Maximのマイクロ、セキュリティおよびソフトウェア製品事業部 バイスプレジデントであるDon Loomis(ドン・ルーミス)氏は、「暗号鍵をどのように保護するべきか。そもそも存在しなければ、鍵を盗むことはできない。ChipDNAを活用すれば、必要なときに回路がデバイスごとの固有の鍵を作成し、不要になれば鍵が消える。電気的な進入型攻撃を受けた場合、攻撃により電気的特性が変化するため、鍵が変化し、進入を防ぐことができつつ、鍵の管理を簡略化できる」とそのメリットを説明する。
また、ChipDNA回路はプロセス、電圧、温度、および経年にわたる高信頼性もすでに実証済みであるほか、NIST(アメリカ国立標準技術研究所)ベースのランダム性テストスイートでのPUF出力評価にも適合済であるという。

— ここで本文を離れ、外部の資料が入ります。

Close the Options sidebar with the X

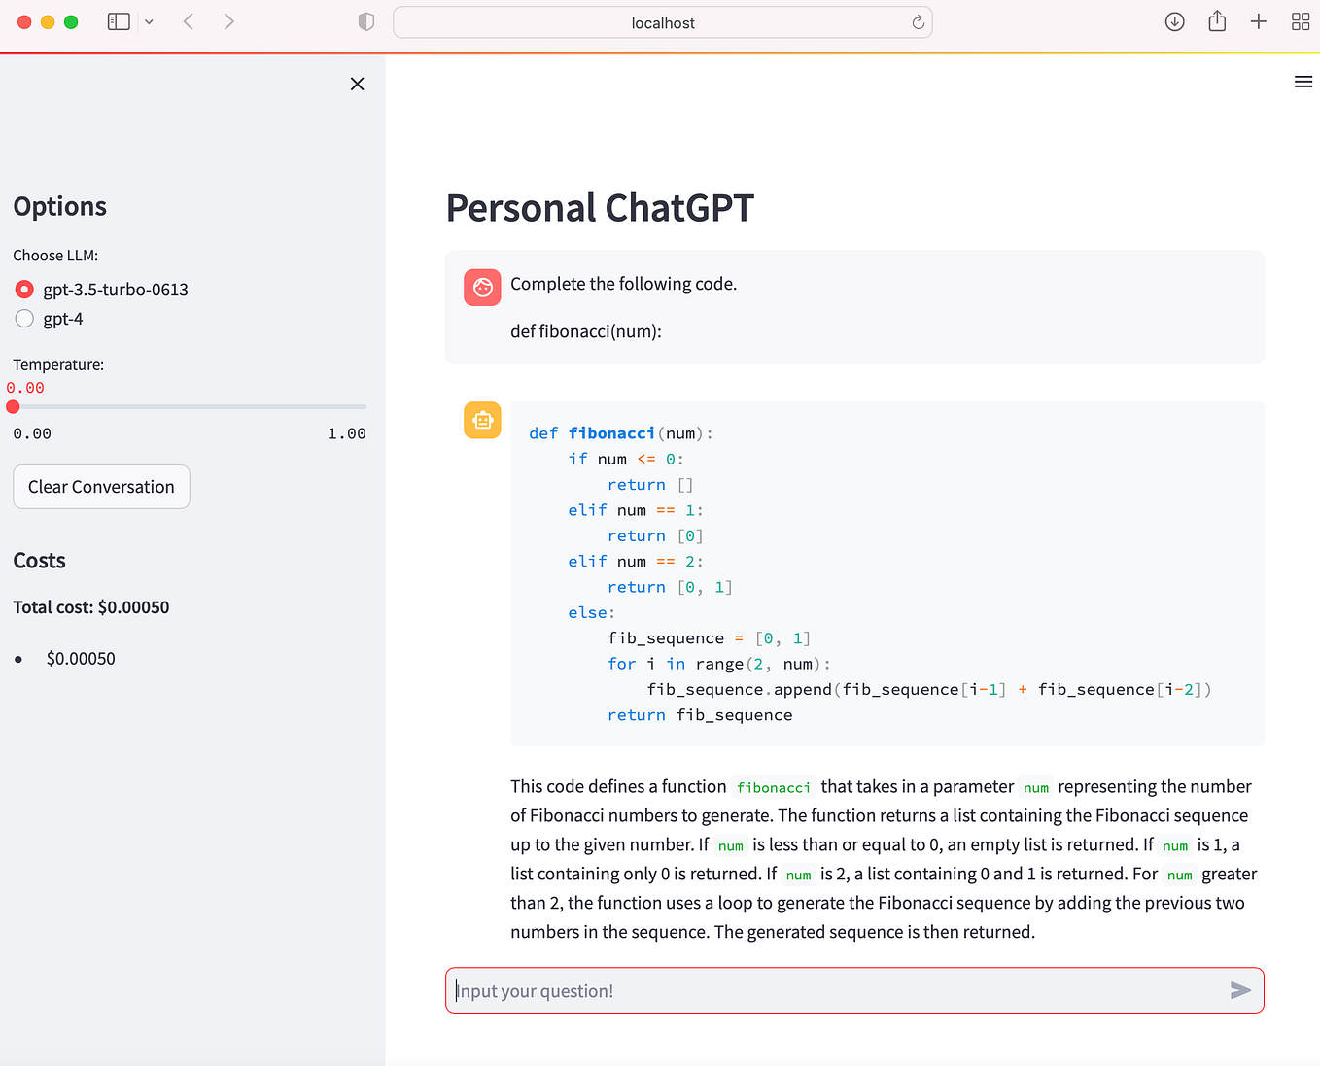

なお、すでに同製品はピンTDFNパッケージ(3mm×3mm)にて、単価0.83ドル(1000個以上、FOB USA)で提供が開始されているほか、評価キットも65.00ドルで提供済みであり、同社では消耗品や産業用コントローラ、医療機器、ケーブル、コンピュータシステムといったさまざまな分野での海賊版防止用途に活用できることから、IoTの浸透に伴って生じる可能性が高まるネットワークの脆弱性を塞ぐ一助になるとしている。
また、同製品以外にも、ChipDNA技術そのものについて、サードパーティに対してライセンスを提供する用意があるとしており、より幅広い分野での活用も模索していきたいとしている。